__What needs to be done__
Pick out each line in the records below that contains the word "width" and copy those lines unchanged.

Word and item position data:
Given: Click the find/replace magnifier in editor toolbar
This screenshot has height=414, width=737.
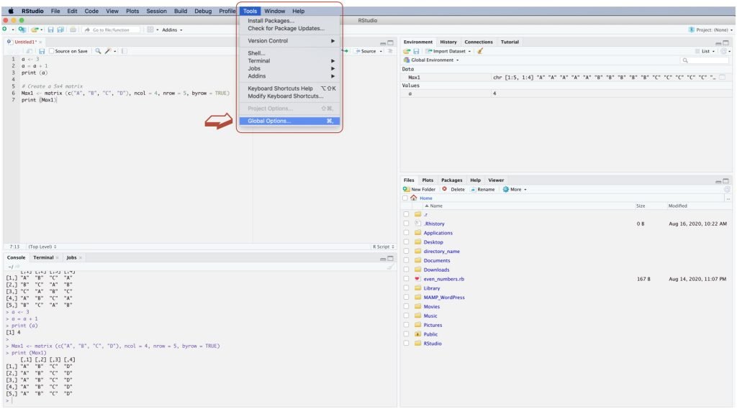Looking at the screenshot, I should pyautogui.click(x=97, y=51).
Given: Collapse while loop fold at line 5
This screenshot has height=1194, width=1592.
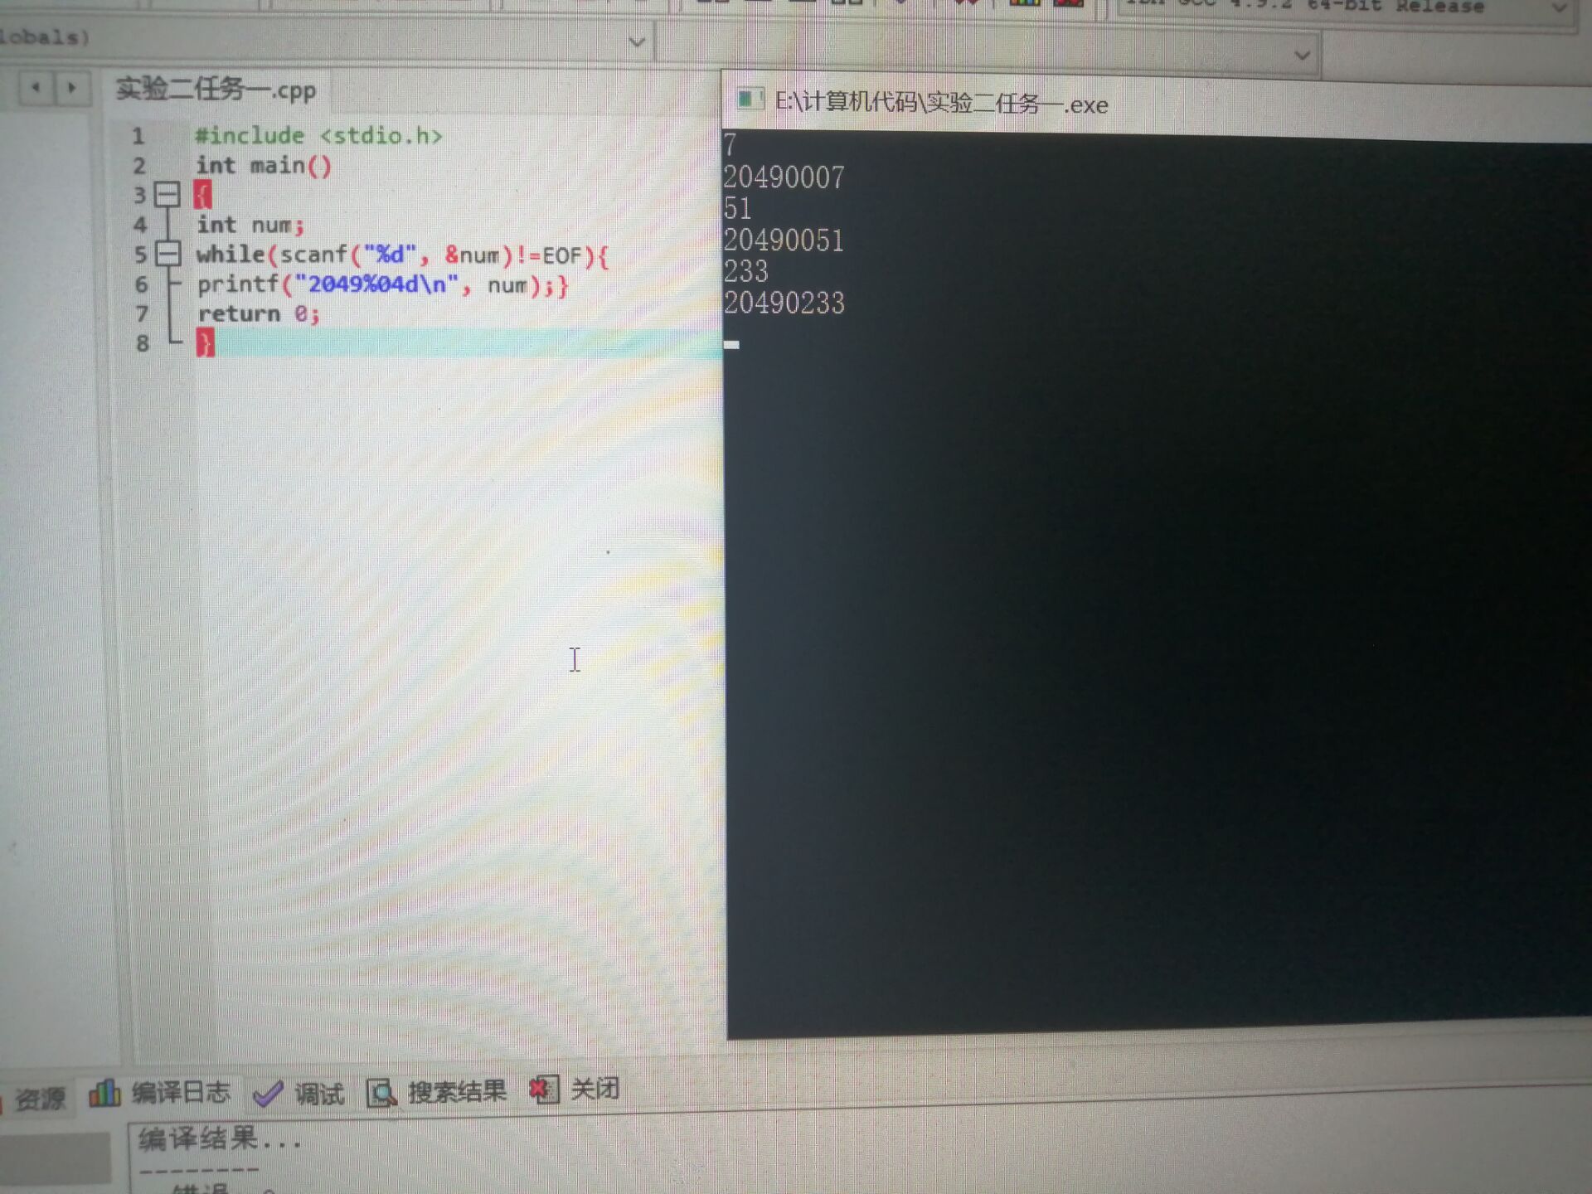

__Reply to the exercise__
This screenshot has height=414, width=737.
This screenshot has height=1194, width=1592.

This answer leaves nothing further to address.